La presentación, que con los años se convirtió en uno de los momentos más importantes de su carrera, ahora puede verse nuevamente en salas de cine con una restauración de imagen y sonido, además de material inédito de los ensayos.
Y sí, es una de esas experiencias en las que cuesta quedarse callado.
La proyección termina convirtiéndose en algo muy parecido a un concierto: el público canta, aplaude, se emociona y reconoce prácticamente cada canción. Lo interesante es que entre las personas que están en la sala no solo están quienes vivieron la época de Juan Gabriel, sino también generaciones que lo conocieron muchos años después.
Para quienes crecimos escuchando su música en casa, probablemente Juanga siempre estuvo presente. Era el cantante que sonaba porque lo ponían nuestros papás, el que aparecía en la televisión o el que terminaba acompañando cualquier reunión familiar.
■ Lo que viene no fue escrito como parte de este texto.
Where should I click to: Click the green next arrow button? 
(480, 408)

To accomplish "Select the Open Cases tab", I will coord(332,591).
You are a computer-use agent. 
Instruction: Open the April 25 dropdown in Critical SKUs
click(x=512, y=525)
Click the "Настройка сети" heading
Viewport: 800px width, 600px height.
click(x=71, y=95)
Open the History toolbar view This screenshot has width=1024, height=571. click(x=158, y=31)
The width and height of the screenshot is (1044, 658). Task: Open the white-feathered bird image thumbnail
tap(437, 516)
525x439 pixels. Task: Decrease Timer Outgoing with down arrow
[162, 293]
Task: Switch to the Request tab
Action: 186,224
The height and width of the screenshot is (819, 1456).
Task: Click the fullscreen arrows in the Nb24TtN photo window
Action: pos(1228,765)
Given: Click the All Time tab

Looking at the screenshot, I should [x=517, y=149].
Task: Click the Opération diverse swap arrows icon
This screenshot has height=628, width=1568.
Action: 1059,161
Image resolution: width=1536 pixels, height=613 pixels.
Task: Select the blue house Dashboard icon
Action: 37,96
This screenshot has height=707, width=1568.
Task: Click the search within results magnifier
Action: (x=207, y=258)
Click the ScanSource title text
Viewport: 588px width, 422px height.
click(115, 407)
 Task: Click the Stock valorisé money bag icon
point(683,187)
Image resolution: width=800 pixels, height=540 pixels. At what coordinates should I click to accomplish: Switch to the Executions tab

Lo curioso es que, con el paso de los años, esa música que parecía pertenecer a otra generación terminó convirtiéndose también en parte de la nuestra.
Y eso es justo lo que hace interesante este regreso al cine.
Volver a ver a Juan Gabriel en Bellas Artes desde 2026 permite dimensionar no solo el espectáculo que era, sino también la figura que construyó. En 1990, su manera de presentarse sobre el escenario, su personalidad y la libertad con la que se mostraba frente al público no eran precisamente algo común dentro de la música mexicana.

Su legado también ha cambiado con el tiempo. Juan Gabriel ya no es únicamente el cantante de Amor eterno que escuchaban nuestros padres. Su música sigue apareciendo en nuevas generaciones, sus canciones se mantienen vigentes y su imagen continúa siendo reconocida incluso por quienes no vivieron su época de mayor éxito.
Y quizá por eso funciona llevar este concierto al cine.
No intenta convertir a Juan Gabriel en algo actual. Simplemente demuestra que no necesita serlo.
Más de 30 años después de aquella presentación y una década después de su muerte, basta con proyectar su concierto en una pantalla para que una sala completa vuelva a cantar.
Juan Gabriel: Mi Primer Bellas Artes se encuentra disponible en cines, convirtiendo por unos días aquel concierto histórico en una experiencia que puede compartirse nuevamente, esta vez entre generaciones que crecieron en momentos completamente distintos, pero que conocen las mismas canciones.
Porque si algo deja claro esta experiencia es que el tiempo sí cambia la música, las plataformas y la forma en que consumimos entretenimiento.
Pero hay canciones que simplemente se quedan.